Serengeti’den ayrılırken ayrıca sonsuz düzlüklerde oturmuş dinlenen erkek aslana ve  ailesinden ayrılmış tek başına yürüyen erkek file de rastladık. Safari yapanlar en çok “büyük beşli” diye bilinen hayvanları görmek istermiş. Bunlar fil, aslan, bufalo, leopar ve gergedan. Biz ilk üç günde dördünü gördük birçok kez. Gergedan daha çok Ngorongoro’da yaşarmış, o nedenle onu görmeye Ngorongoro’ya gittik.
 
Serengeti’den Ngorongoro’ya giderken yolda ilk insanların ayak izlerinin olduğu bir müzeye de uğradık. Burası 3,6 milyon yıl önce insanların yaşadığı bir bölgeymiş ve volkanik toprakların altında kalan ayak izleri bugüne kadar korunabilmiş. Ayak izleri bir kadın ve iki erkeğe aitti. 

NGORONGORO

Ngorongoro diğer doğal parklara hiç ama hiç benzemeyen bir yer çünkü burası bir krater gölü ve hemen hemen hiç ağaç yok kraterin zemininde. Hayvanların etrafı dağlarla çevrili bu düzlük çukurda hep beraber yaşamaları bana çok ilginç geldi.. Ngorongoro, Swahili dilinde “içinde hayvan olan delik” demekmiş. Bu doğal parkın ortasında bir krater gölü var. Suyu tuzlu olduğu için hayvanlar bu suyu içemiyor.

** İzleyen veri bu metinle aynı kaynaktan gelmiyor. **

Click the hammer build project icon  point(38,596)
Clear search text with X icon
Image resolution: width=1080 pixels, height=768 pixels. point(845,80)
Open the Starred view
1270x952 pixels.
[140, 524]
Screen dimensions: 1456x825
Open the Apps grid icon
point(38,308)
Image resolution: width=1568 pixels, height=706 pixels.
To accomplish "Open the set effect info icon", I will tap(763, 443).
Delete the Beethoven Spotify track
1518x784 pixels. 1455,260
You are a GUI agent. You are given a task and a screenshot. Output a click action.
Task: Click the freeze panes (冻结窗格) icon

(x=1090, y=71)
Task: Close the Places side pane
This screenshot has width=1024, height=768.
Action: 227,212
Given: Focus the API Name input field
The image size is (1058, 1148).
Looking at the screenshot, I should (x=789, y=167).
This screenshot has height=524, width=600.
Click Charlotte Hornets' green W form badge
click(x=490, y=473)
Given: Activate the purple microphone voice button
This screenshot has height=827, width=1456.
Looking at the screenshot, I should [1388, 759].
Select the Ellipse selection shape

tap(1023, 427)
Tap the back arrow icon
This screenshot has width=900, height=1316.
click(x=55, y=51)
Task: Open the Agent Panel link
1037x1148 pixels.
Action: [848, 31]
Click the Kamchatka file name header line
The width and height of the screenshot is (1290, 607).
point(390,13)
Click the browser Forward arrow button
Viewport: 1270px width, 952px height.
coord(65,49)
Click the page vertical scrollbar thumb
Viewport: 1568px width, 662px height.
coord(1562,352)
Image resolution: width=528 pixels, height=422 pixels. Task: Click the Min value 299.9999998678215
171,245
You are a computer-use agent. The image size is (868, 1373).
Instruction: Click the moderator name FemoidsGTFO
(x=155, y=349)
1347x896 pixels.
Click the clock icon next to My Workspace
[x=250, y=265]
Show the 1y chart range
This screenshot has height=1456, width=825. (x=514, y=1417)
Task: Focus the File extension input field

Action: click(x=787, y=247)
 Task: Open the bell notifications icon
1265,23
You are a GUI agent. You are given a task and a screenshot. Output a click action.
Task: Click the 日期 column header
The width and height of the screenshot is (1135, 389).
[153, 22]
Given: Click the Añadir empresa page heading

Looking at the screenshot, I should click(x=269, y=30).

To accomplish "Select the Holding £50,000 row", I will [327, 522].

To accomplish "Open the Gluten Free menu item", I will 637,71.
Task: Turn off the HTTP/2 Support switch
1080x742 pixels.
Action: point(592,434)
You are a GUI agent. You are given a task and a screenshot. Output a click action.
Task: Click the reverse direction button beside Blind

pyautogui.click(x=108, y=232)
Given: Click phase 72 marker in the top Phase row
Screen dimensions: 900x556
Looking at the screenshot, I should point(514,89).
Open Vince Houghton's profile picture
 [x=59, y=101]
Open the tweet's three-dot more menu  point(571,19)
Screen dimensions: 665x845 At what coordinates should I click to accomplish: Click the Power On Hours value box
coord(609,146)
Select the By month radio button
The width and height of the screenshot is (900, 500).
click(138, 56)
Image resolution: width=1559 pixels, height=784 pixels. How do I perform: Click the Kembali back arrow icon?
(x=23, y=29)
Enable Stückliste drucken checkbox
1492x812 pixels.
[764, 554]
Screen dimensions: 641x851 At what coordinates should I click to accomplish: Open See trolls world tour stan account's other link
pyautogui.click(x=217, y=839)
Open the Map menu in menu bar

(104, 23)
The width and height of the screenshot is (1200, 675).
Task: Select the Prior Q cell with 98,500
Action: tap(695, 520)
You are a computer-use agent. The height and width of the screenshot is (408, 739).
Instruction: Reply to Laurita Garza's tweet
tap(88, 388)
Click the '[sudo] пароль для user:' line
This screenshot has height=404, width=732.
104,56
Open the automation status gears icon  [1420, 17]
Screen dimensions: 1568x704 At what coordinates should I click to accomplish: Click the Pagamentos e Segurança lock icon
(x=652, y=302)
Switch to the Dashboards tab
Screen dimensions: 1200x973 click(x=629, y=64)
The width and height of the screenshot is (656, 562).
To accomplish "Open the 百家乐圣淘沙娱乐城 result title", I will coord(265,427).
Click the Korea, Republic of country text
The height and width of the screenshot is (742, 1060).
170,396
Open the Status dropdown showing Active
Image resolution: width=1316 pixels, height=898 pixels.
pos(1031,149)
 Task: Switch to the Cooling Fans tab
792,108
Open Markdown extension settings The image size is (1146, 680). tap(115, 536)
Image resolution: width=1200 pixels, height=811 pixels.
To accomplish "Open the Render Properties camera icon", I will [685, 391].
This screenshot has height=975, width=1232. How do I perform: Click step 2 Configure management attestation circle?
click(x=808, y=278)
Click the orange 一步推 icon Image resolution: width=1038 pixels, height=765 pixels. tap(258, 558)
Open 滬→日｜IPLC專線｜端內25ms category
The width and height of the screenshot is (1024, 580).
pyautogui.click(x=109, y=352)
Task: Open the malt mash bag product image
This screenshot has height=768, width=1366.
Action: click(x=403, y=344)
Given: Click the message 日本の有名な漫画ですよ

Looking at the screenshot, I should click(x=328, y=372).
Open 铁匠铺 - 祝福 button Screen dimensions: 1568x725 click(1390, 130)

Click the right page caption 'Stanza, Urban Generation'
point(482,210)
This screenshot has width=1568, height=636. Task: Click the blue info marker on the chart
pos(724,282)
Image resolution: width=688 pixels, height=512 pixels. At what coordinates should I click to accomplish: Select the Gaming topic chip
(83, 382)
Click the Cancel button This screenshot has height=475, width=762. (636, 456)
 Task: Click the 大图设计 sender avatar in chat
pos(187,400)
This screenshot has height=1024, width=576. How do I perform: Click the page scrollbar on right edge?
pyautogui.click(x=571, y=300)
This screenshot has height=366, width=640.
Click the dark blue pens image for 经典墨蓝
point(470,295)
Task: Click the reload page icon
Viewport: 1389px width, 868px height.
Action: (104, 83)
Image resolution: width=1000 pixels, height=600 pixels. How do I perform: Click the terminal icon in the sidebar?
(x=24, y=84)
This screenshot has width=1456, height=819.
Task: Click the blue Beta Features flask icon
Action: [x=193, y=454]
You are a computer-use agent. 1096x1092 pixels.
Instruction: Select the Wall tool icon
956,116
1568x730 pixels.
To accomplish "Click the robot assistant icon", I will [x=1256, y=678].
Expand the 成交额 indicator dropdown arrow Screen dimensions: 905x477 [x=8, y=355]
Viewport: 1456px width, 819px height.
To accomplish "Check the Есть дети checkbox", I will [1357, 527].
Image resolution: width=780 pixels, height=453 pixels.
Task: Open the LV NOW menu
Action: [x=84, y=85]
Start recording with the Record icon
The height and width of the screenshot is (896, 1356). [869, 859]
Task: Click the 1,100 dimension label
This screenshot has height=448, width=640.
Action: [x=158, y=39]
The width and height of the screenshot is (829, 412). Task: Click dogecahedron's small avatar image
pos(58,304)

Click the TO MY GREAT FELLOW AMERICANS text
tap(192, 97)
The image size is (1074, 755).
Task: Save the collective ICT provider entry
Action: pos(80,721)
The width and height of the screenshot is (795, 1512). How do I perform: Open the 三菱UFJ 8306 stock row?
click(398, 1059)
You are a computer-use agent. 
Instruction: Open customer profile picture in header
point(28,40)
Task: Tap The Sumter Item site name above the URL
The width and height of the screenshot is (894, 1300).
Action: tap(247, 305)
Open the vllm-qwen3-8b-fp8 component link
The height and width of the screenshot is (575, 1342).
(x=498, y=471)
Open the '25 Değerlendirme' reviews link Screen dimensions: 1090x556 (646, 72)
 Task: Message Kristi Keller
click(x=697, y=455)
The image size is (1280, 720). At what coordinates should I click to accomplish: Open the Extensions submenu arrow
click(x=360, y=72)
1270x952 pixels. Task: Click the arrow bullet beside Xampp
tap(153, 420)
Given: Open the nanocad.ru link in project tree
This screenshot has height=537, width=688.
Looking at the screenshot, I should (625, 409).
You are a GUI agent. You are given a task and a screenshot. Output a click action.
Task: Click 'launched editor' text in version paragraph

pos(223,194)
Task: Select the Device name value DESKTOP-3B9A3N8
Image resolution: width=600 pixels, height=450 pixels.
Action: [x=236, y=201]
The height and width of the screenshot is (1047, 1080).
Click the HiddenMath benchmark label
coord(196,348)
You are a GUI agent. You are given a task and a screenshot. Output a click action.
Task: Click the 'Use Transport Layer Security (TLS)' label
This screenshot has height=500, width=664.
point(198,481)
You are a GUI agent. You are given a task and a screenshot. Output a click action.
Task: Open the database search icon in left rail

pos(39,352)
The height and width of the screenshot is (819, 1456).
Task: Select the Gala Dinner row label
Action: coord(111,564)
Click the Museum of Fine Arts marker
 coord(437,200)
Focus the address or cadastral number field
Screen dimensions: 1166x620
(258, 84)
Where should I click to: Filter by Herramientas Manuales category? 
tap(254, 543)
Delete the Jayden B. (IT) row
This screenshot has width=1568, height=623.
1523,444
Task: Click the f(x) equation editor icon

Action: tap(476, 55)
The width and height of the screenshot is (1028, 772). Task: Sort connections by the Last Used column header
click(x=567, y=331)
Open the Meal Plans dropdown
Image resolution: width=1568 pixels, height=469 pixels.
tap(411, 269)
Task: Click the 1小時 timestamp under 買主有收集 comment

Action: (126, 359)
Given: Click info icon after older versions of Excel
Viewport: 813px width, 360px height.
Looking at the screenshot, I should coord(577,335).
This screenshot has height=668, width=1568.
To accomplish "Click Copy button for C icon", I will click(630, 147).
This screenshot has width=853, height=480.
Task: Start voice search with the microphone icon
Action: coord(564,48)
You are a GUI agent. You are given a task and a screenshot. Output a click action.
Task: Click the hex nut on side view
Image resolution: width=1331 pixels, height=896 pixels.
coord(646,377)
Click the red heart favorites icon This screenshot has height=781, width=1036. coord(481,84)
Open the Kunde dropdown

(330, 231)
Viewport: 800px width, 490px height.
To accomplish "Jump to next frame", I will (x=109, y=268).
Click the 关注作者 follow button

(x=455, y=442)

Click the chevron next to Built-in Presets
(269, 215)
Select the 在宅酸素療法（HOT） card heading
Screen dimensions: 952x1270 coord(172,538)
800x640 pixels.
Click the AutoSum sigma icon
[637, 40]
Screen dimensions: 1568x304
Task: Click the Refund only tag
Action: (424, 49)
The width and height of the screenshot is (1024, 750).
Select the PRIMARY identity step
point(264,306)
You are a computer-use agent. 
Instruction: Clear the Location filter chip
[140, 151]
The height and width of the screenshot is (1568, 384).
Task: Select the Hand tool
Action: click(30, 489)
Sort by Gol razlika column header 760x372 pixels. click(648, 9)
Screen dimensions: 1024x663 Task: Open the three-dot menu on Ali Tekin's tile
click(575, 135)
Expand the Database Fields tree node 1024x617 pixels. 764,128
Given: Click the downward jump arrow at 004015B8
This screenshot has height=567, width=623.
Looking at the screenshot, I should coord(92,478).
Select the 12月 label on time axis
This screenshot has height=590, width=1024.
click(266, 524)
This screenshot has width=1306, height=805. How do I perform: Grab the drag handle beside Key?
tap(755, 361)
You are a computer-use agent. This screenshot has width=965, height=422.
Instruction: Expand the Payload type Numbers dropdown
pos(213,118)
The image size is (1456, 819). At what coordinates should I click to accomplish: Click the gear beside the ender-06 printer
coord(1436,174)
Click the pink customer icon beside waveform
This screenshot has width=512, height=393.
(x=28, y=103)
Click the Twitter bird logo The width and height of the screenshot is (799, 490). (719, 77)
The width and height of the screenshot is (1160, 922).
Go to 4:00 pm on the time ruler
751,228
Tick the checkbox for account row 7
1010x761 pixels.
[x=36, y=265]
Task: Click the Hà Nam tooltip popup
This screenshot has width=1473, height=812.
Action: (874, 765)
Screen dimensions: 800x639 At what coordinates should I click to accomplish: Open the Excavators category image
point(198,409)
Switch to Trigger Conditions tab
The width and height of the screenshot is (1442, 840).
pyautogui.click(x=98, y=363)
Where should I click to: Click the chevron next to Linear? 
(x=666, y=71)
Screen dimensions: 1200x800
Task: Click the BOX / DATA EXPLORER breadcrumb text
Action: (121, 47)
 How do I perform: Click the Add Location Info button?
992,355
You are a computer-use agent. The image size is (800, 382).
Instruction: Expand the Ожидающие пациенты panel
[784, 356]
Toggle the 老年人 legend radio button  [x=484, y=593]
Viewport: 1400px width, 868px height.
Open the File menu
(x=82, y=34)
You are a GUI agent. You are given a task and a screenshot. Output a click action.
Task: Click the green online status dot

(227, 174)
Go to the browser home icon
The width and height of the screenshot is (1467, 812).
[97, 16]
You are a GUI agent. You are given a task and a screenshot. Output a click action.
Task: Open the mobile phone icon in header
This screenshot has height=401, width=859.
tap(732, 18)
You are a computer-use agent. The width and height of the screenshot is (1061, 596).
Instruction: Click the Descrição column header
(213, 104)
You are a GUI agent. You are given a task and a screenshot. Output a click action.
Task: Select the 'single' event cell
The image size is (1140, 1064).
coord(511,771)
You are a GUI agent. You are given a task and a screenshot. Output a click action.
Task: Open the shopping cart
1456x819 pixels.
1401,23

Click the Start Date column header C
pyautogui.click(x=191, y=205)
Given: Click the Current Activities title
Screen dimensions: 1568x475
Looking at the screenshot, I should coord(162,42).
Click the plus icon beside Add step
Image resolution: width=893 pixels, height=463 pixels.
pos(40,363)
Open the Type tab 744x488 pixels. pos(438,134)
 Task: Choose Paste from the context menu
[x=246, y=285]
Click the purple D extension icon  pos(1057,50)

Su kaynakları daha çok krater zeminin etrafındaki yeşil alanların içinde. Burada ilk önce sabah ava çıkmış iki dişi aslan gördük, sonra da gergedan çıktı karşımıza. Koskoca düzlükte tek başına oturuyordu. Kalkar belki diye çok bekledik ama hiç hareket etmedi. Gergedanlar gündüzleri tek başlarına dolaşır, akşam arkadaşlarıyla buluşurlarmış. Burada ayrıca çok sayıda sırtlan, çakal, zebra, impala da vardı. Ngorongoro’da çok ağaç olmadığı için leopar yaşamıyormuş. Ayrıca burada çita da yaşamazmış çünkü yiyecek bulmak çok kolay olmadığı için çita aslanla rekabet edemiyormuş.
 
Biz burada uzun süre iki dişi aslanı izledik. Çok uzun süre dolaştılar yiyecek aramak için. Burası geniş bir düzlük olduğu için aslanlar avlanmakta zorlanıyorlarmış çünkü gizlenemiyorlarmış. Biz de gördük; uzun süre zebra ve antilopları izlediler ama avlanamadılar.



Ngorongoro’dan ayrılırken yolda çok sayıda termit yuvası da gördük. Bunlar karıncalardan daha iri böcekler ve çok ilginç evleri var. Toprağın altında yüzlerce metre uzunluğunda yolları varmış ama esas dışı çok ilginçti. Yuvalarını korumak için toprağın üstüne boyumdan büyük tepeler yapmışlar ve havalandırma delikleri açmışlardı.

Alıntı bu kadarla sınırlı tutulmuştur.